A Tractable Analysis of the Blind-spot Probability in Localization Networks under Correlated Blocking

TL;DR

This paper models the probability of a target being in a blind spot in localization networks considering correlated obstacle blocking, providing an approximation for deployment strategies.

Contribution

It introduces a stochastic geometry framework to analyze correlated blocking effects and proposes a nearest two-obstacle approximation for tractable analysis.

Findings

Derived an approximate expression for blind spot probability.

Identified regimes where independent blocking underestimates blind spots.

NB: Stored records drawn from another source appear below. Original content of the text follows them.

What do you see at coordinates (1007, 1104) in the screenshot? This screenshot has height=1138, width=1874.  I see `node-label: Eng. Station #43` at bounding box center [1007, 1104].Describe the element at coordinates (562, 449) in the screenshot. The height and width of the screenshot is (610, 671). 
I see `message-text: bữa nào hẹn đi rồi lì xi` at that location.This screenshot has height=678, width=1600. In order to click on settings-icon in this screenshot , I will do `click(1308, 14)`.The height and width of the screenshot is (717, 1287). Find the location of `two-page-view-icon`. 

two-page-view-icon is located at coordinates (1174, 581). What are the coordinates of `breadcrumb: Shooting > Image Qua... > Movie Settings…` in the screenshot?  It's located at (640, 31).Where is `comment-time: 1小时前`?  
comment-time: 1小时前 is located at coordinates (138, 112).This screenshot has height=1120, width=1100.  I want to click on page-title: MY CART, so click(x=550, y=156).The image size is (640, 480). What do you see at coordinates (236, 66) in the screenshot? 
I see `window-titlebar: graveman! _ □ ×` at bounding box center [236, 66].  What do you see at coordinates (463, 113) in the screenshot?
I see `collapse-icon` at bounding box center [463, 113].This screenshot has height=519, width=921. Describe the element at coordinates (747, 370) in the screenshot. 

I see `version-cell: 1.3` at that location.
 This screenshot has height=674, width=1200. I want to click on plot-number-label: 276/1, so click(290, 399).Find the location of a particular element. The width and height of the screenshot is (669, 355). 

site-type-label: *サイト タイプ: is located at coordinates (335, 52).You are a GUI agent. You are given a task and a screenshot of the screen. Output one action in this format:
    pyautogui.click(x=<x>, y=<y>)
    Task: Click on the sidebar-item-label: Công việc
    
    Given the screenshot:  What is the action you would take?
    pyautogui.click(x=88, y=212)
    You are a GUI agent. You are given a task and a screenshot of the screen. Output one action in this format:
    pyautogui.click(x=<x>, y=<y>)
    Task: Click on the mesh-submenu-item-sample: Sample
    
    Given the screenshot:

Provided guidelines for anchor deployment to limit blind spots.

Abstract

In localization applications, the line-of-sight between anchors and targets may be blocked by obstacles in the environment. A target that is invisible (i.e., without line-of-sight) to a sufficient number of anchors cannot be unambiguously localized and is, therefore, said to be in a blind spot. In this paper, we analyze the blind spot probability of a typical target by using stochastic geometry to model the randomness in the obstacle and anchor locations. In doing so, we handle correlated anchor blocking induced by the obstacles, unlike previous works that assume independent anchor blocking. We first characterize the regime over which the independent blocking assumption underestimates the blind spot probability of the typical target, which in turn, is characterized as a function of the distribution of the visible area, surrounding the target location. Since this distribution is difficult to characterize exactly, we formulate the nearest two-obstacle approximation, which is equivalent to considering correlated blocking for only the nearest two obstacles from the target and assuming independent blocking for the remaining obstacles. Based on this, we derive an approximate expression for the blind spot probability, which helps determine the anchor deployment intensity needed for the blind spot probability of a typical target to be at most a threshold, $\mu$.